── Listed records ──

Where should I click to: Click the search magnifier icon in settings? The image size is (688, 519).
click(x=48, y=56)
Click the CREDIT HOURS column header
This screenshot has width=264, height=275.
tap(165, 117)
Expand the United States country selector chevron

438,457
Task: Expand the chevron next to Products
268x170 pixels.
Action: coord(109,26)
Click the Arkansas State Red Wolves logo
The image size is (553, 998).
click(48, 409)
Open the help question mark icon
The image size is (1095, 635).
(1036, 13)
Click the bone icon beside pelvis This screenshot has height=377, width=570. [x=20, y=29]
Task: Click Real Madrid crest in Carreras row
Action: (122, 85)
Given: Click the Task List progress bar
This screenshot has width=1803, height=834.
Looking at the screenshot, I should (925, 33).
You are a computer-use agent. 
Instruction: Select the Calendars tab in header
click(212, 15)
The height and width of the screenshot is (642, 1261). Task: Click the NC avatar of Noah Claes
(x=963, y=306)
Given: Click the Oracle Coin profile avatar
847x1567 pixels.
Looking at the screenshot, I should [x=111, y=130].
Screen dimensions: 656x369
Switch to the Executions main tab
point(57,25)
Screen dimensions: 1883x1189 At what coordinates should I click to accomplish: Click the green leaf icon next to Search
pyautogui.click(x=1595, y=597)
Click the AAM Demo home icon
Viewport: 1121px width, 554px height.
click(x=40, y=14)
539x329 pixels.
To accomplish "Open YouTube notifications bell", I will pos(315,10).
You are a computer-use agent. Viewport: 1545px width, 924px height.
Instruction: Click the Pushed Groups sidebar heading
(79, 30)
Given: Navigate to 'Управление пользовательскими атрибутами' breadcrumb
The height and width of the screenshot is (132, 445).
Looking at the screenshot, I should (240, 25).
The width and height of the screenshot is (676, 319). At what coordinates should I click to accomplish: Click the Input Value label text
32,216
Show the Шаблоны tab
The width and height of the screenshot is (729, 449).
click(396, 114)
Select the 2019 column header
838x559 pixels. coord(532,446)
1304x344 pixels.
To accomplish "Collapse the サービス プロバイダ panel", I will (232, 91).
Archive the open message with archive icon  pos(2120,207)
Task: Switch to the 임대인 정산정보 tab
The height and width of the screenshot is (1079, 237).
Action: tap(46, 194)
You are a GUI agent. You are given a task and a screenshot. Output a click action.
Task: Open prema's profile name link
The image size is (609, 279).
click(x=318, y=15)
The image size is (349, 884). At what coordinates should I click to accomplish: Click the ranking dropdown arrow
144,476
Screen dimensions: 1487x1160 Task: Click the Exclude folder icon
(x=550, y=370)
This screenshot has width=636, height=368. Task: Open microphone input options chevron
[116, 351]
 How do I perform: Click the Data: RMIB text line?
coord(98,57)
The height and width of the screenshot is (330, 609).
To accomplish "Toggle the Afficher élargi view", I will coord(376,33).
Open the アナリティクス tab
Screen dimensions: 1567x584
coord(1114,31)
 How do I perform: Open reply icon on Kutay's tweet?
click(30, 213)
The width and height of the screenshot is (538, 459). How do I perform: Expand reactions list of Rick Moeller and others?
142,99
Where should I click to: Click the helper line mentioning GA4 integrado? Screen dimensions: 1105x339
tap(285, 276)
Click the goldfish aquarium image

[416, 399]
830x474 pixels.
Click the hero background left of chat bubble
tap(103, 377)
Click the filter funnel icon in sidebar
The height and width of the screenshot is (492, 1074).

───

Exercise requirements>
Rewrite the items starting at the line that contains "The height and width of the screenshot is (642, 1261)." and ending at the line that contains "pyautogui.click(x=1595, y=597)", with "Executions" changed to "Deployments" and all else unchanged.

Response below>
The height and width of the screenshot is (642, 1261). Task: Click the NC avatar of Noah Claes
(x=963, y=306)
Given: Click the Oracle Coin profile avatar
847x1567 pixels.
Looking at the screenshot, I should [x=111, y=130].
Screen dimensions: 656x369
Switch to the Deployments main tab
point(57,25)
Screen dimensions: 1883x1189 At what coordinates should I click to accomplish: Click the green leaf icon next to Search
pyautogui.click(x=1595, y=597)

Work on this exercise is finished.